Amuse Bouche: Weekly Musings on Food & Life

12Mar09

2008-19-02_artichokes

Putting the Art in Artichoke

by Suzanne Lenzer

Few vegetables hint at spring as intensely as artichokes. Yes, asparagus is up there, and of course the first ramps do their part, but these tightly clenched buds are the ones that declare it in a commanding sort of way. To me these thistles are the ones that sit there proudly in their baskets or crates and assert that it’s time for winter to move on.

I realize that in California artichokes are easier to come by all year round than out here in New York (almost 100% of the artichokes grown in the States come from California), but even so, as more of us are trying to eat with the seasons, now is the time to really embrace this well-armored vegetable. I know it’s intimidating–all those dense petals with daggers on the tips protecting the internal choke. And that coarse foreboding hair-like substance that hides the delicate heart. It does seem like a lot of work when you really just want something to eat.

But if, like me, you don’t just like artichokes but covet them, you know a little bit of work is worth the effort. Artichokes braised in white wine with a bit of pancetta. Artichokes blanched and sautéed in olive oil and topped with preserved lemons. And what’s lovelier that a thinly shaved raw artichoke salad, tossed with curls of fresh Parmesan cheese and generously drizzled with olive oil and lemon juice? All of these are enough to make me long for March.

It’s worth noting however, that you don’t have to actually do a lot to enjoy artichokes in the simplest form. Growing up all my Mom did with artichokes was trim the stem and steam them for about forty-five minutes. Then she’d melt some salty butter and set a small bowl of it between two of us to share. We’d pluck the petals from the wobbling bulbs, dip them in the butter, and clench the leaves between and teeth, pulling to liberate the fleshy bit at the end. Then, when we’d reached the tough center, my Dad would remove the fuzzy top of the heart and slice up the meaty center for us to share (two artichokes for four was the rule). This was always the treat worth waiting for (which is why today, I insist on one artichoke per person)

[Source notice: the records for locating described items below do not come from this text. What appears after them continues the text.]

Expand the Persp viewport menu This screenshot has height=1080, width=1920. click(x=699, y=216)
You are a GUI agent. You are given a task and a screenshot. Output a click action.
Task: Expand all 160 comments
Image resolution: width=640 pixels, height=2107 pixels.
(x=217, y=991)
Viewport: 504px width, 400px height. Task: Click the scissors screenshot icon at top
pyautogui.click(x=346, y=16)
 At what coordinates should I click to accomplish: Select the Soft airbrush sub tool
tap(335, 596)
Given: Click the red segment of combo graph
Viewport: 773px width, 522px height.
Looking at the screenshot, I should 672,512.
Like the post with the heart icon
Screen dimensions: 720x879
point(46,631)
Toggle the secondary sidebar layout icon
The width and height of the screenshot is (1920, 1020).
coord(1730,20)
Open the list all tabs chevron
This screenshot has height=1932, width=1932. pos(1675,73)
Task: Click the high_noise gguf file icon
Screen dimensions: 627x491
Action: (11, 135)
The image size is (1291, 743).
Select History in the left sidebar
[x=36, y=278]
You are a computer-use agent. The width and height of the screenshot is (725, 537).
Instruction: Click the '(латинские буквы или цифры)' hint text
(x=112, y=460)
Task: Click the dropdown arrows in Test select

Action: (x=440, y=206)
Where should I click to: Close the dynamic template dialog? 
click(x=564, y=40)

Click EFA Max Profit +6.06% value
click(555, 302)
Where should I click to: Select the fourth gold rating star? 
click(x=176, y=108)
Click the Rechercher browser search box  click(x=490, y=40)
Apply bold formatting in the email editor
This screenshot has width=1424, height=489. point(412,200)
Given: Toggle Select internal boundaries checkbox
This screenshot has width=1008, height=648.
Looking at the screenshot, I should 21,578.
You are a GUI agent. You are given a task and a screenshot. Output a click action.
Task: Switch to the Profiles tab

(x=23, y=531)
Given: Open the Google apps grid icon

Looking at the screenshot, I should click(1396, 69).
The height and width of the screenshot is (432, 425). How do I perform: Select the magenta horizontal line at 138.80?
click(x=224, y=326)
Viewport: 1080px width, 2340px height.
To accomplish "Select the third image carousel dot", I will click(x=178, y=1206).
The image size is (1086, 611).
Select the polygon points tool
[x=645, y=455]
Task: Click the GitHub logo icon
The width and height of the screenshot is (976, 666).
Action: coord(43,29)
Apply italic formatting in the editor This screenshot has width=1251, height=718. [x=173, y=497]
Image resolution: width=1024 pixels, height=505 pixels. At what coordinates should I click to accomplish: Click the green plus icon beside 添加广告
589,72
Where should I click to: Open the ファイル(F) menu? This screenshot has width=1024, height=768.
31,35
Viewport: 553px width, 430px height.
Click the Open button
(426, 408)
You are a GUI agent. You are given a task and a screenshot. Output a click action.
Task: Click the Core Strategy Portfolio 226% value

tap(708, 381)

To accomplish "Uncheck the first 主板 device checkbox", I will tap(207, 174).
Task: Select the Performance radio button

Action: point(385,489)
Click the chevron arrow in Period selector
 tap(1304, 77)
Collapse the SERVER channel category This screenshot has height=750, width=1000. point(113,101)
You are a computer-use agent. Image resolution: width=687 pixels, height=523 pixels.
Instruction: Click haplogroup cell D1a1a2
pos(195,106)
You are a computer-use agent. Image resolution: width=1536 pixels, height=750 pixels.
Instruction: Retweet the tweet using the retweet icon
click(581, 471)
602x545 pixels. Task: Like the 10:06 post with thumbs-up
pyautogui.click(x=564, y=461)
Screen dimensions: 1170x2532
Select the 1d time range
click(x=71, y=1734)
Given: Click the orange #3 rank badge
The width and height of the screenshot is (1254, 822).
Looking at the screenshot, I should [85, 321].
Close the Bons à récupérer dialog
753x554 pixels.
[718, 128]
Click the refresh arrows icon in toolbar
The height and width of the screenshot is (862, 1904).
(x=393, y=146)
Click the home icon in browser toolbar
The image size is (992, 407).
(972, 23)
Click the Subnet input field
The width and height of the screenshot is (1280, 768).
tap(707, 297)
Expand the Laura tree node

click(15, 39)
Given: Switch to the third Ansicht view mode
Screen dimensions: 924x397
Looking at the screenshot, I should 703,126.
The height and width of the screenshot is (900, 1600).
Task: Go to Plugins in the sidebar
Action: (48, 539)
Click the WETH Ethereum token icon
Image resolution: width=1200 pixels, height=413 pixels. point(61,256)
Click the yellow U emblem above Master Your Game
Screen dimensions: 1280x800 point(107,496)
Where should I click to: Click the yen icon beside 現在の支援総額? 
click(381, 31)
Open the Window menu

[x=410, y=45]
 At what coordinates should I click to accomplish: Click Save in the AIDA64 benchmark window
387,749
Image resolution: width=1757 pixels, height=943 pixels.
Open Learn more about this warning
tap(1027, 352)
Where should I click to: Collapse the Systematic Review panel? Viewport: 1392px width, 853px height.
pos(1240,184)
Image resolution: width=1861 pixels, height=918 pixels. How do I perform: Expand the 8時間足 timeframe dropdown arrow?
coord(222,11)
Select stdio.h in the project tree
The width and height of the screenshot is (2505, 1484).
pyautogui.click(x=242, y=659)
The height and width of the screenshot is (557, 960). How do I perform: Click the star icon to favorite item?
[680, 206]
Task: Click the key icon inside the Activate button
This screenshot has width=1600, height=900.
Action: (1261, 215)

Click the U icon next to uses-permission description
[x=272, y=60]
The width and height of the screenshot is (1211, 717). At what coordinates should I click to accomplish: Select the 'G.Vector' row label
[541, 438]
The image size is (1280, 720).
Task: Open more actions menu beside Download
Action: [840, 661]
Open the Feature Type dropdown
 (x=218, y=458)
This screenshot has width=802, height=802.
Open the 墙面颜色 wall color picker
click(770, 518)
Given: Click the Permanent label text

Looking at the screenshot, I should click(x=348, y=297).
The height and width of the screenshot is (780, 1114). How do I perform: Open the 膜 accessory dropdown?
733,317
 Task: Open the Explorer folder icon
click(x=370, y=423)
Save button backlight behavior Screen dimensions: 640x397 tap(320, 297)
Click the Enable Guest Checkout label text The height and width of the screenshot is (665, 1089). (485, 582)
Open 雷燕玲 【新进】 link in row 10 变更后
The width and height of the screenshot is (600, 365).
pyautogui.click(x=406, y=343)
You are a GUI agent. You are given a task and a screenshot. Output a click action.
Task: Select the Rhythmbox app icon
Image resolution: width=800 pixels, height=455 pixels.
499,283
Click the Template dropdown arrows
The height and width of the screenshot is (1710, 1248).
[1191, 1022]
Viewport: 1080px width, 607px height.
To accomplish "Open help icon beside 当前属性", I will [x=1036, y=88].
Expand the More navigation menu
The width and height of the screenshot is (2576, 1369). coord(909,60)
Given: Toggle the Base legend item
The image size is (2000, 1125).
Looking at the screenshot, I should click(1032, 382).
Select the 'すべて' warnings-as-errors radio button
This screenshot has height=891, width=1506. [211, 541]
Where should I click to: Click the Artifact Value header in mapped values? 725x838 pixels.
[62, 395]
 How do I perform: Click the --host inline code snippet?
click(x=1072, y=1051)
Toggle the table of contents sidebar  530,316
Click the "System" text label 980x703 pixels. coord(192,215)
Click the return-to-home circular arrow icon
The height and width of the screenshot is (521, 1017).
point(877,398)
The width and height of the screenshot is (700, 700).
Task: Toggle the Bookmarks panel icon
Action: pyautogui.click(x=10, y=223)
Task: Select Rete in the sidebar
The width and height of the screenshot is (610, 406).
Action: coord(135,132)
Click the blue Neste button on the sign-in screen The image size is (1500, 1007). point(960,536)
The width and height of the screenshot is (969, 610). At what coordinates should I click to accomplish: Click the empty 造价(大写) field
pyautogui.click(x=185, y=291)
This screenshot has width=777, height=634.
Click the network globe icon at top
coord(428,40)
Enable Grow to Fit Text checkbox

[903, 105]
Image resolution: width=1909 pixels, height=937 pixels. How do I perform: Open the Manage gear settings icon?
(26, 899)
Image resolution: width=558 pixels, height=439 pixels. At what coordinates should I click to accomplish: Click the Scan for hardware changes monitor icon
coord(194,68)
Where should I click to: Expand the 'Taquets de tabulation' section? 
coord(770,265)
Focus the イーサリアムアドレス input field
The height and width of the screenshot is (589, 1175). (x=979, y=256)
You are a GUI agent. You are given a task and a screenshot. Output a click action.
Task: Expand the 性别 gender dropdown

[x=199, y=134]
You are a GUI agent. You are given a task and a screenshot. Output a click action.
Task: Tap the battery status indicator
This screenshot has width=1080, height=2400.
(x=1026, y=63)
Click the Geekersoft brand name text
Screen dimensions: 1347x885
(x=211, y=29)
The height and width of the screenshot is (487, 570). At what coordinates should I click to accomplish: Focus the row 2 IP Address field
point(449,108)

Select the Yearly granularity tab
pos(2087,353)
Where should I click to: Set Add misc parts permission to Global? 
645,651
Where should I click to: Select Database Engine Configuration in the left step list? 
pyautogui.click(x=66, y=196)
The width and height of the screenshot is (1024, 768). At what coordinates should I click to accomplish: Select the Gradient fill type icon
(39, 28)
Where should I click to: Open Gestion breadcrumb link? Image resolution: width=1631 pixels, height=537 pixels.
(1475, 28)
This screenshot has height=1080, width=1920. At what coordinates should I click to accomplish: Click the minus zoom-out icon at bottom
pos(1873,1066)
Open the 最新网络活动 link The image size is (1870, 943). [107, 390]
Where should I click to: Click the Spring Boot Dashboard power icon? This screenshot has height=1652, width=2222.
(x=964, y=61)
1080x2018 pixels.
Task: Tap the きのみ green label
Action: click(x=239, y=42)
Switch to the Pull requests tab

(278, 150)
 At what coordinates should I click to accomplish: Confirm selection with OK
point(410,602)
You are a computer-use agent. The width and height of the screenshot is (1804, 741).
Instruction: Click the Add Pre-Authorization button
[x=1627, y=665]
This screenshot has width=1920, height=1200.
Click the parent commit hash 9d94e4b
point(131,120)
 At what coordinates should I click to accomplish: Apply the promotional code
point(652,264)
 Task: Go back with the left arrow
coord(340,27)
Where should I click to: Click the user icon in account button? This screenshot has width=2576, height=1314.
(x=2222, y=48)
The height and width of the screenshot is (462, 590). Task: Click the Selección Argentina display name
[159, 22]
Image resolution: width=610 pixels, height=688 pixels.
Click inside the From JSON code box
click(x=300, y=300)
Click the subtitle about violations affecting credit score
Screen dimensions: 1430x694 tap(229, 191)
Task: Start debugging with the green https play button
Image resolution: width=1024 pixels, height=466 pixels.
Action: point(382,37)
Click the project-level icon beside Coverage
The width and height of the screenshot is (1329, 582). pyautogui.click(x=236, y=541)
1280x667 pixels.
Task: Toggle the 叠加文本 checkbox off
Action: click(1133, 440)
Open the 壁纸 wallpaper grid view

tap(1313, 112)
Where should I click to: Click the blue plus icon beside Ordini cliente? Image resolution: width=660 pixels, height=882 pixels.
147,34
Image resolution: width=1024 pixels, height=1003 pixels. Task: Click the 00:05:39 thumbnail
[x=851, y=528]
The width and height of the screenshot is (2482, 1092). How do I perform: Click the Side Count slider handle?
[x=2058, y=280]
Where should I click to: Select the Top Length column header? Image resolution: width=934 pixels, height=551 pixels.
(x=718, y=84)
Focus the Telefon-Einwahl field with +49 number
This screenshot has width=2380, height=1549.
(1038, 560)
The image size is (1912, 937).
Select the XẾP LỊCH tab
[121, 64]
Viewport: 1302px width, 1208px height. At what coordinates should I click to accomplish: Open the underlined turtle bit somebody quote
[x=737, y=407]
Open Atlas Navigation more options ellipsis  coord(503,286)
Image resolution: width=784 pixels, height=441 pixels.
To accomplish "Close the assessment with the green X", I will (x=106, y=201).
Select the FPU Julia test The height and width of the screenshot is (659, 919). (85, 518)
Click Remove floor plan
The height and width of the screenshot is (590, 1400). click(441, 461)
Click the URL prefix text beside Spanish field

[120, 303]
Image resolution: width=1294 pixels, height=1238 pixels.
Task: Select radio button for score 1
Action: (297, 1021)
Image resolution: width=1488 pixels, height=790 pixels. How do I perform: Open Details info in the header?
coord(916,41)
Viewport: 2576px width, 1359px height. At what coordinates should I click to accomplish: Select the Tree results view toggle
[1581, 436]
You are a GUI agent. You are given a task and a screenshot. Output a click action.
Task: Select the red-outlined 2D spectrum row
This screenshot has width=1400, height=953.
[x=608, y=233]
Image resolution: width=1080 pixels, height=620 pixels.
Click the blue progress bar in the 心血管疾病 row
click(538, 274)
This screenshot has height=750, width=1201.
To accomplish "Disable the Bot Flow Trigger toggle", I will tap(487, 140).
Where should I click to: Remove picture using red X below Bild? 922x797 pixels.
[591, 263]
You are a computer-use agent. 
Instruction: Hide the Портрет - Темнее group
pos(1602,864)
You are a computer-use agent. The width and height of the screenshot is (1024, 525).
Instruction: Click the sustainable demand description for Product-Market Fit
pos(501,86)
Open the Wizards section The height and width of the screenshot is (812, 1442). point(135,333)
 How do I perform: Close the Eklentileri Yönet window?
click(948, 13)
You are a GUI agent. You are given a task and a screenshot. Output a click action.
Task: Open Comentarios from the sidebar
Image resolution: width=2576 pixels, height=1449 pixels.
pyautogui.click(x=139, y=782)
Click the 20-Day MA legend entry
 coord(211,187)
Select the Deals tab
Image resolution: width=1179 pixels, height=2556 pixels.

So this weekend, when you’re thinking about dinner, don’t ignore the noble artichoke because it’s got a defensive exterior. Treat them like you would a lobster (also a rather intimidating yet edible delicacy) and stick them in pot with some water until the leaves are just tender enough to pull away and melt some butter for dipping. Or get a bit fancier and try this simple braise. Either way, I bet you’ll feel like spring is on its way with that first bite.

Simply Braised Artichokes

¼ cup extra-virgin olive oil

4 garlic cloves, thinly sliced

2 globe artichokes, trimmed and halved lengthwise

1 to 1 1/2 cups chicken broth

Kosher salt and freshly ground black pepper to taste

Freshly grated Parmesan, optional

1. Trim the bottom of the artichokes and about ¼-inch off the top. If you like you can also use kitchen shears to trim the tops of the external leaves, but this isn’t necessary. Slice the artichokes in half lengthwise and using a paring knife or sturdy teaspoon, scoop out the coarse fibers and sharp yellow petals just above the heart. (At this point if you’re going to let the artichokes sit for any length of time, put them in a bowl of water with lemon juice to avoid discoloring.)

2. Put the olive oil in a heavy saucepan over medium heat, add the garlic and cook until fragrant, about two minutes.

3. Add the artichokes and toss until they’re coated with oil. Continue cooking the artichokes, cut side down, until they just begin to turn golden, about five minutes.

4. Add a cup of the chicken broth, salt, and pepper and bring to a boil. Cover the pan and reduce the heat to medium-low, and simmer for about 30 to 40 minutes, or until the exposed heart is easily pierced with a knife. Check the artichokes every fifteen minutes or so to make sure the liquid hasn’t boiled off, if it does, add more broth.

7. Transfer the artichokes to a plate, turn up the heat, and reduce the remaining liquid until desired thickness. Drizzle the artichokes with the pan juices and serve topped with freshly grated Parmesan.